A decline in EPC levels and function may be related to the reduced capacity of the aging endothelium to generate nitric oxide (NO) and the increased production of ROS with age. The importance of endothelial nitric oxide synthase (eNOS) expression, and subsequent NO production, for EPC mobilization, was documented in eNOS null mice by Laufs and colleagues. Here, physical exercise, which increases NO bioavailability, was found to significantly increase EPC numbers (Sca-1+/Flk-1+) while this effect was attenuated in eNOS null mice and wild type mice treated with an NOS inhibitor (Laufs et al., 2004). The accumulation of oxidized low density lipoprotein (ox-LDL) with age may also contribute to a reduction in the number of circulating EPCs. ox-LDL has been shown to impair early EPC survival and function, due to its inhibitory effect on EPC eNOS expression and activity (Ma et al., 2006).

EPCs and Inflammation

Aging is known to be associated with the development of chronic low grade inflammation, which renders the vasculature susceptible to the development of CVD (Csiszar et al., 2008).
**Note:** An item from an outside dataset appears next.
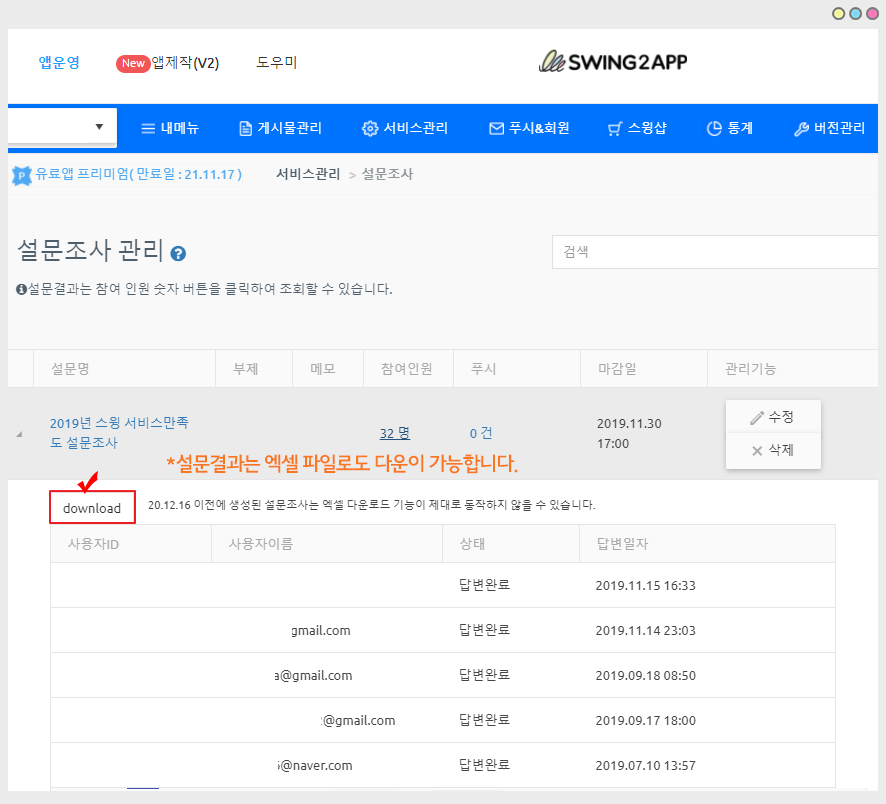Open the 앱제작(V2) tab

[x=168, y=63]
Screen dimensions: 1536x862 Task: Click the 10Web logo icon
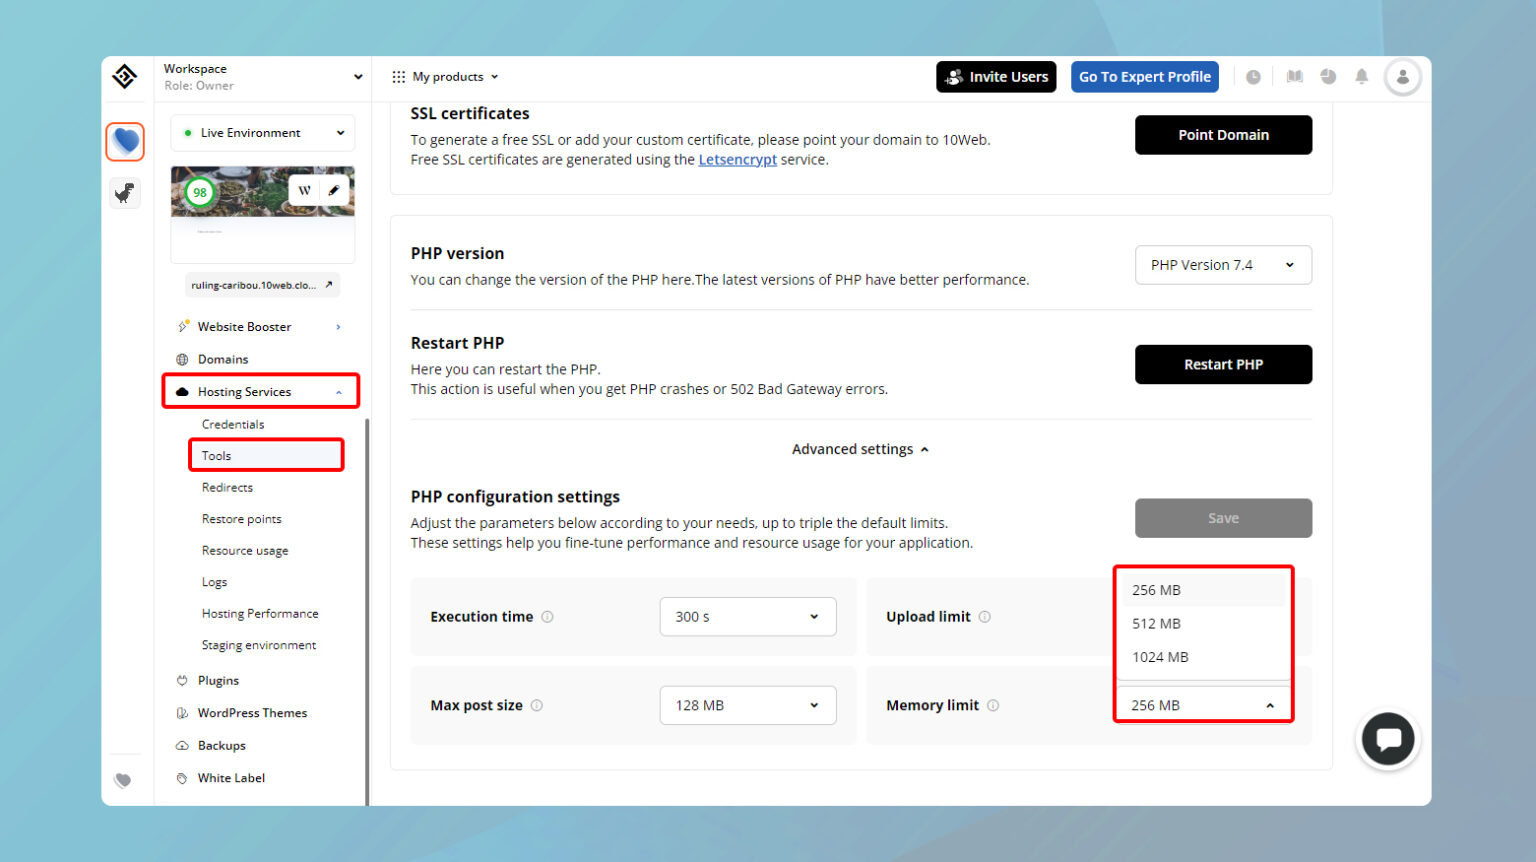(125, 77)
Among the proinflammatory changes that occur with increasing age, dysregulation of the proinflammatory cytokine tumor necrosis factor-alpha (TNF-α) has been well established (Csiszar et al., 2003, 2004, 2007). This multifunctional proinflammatory cytokine is a key player in the pathogenesis of atherosclerosis. Indeed increased circulating levels of TNF-α is associated with a high prevalence of atherosclerosis in elderly patients (Bruunsgaard et al., 2000). Chronic TNF-α treatment has been found to induce premature senescence of highly proliferative OECs, which was related to an increase in expression of the cell cycle inhibitor p16INK4a (Zhang et al., 2009). Thus, the shift to a proinflammatory state in the aged vasculature may contribute to EPC dysfunction and a reduced regenerative potential.

Concluding Remarks

Although age-related CVD may have multifactorial etiologies, a common element appears to be the deterioration of endogenous EPC function. Understanding EPC biology and identifying strategies to restore the factors that are depleted or impaired with age may provide a protective benefit to the cardiovascular system and limit vascular disease progression in the aging population. Indeed, pharmacological treatments including statins (Landmesser et al., 2004), estrogen (Iwakura et al., 2003, 2006), and peroxisome proliferator-activated receptor gamma agonists (Redondo et al., 2007; Werner et al., 2007) have been shown to augment EPC number and function, by increasing NO bioavailability in EPCs, among other mechanisms of action. Treatment with angiotensin receptor antagonists have been shown to reduce oxidative stress in EPCs and augment function by blocking the effect of AngII (Bahlmann et al., 2005). Other pharmacological strategies to reverse age-related EPC dysfunction include growth hormone treatment to increase insulin-like growth factor-1 (IGF-1) levels, the synthesis of which is attenuated with aging (Thum et al., 2007). Lifestyle modifications, such as regular aerobic exercise or cessation of smoking, are known to promote vascular health in the aging population and have direct effects on EPC number and function. Reports suggest that physical exercise increases the number and re-endothelialization capacity of EPCs in previously sedentary older men (Hoetzer et al., 2007; Xia et al., 2011; Yang et al., 2011), while smoking cessation has been found to induce rapid restoration of EPC levels (Kondo et al., 2004). Although long term follow up is necessary, these findings suggest that it is possible to increase EPC number and function in the aging host by restoring the pathways that govern EPC generation, mobilization, and homing. Such approaches have potential for attenuating the age-related decline in vascular health and improving the outcomes for older individuals with CVD. However, further work is needed to overcome the challenges associated with engraftment of these cells to the damaged tissue and the resulting cross-talk with the host endothelium and medial cells that will ultimately result in the repair of the damaged tissue.

Conflict of Interest Statement

The authors declare that the research was conducted in the absence of any commercial or financial relationships that could be construed as a potential conflict of interest.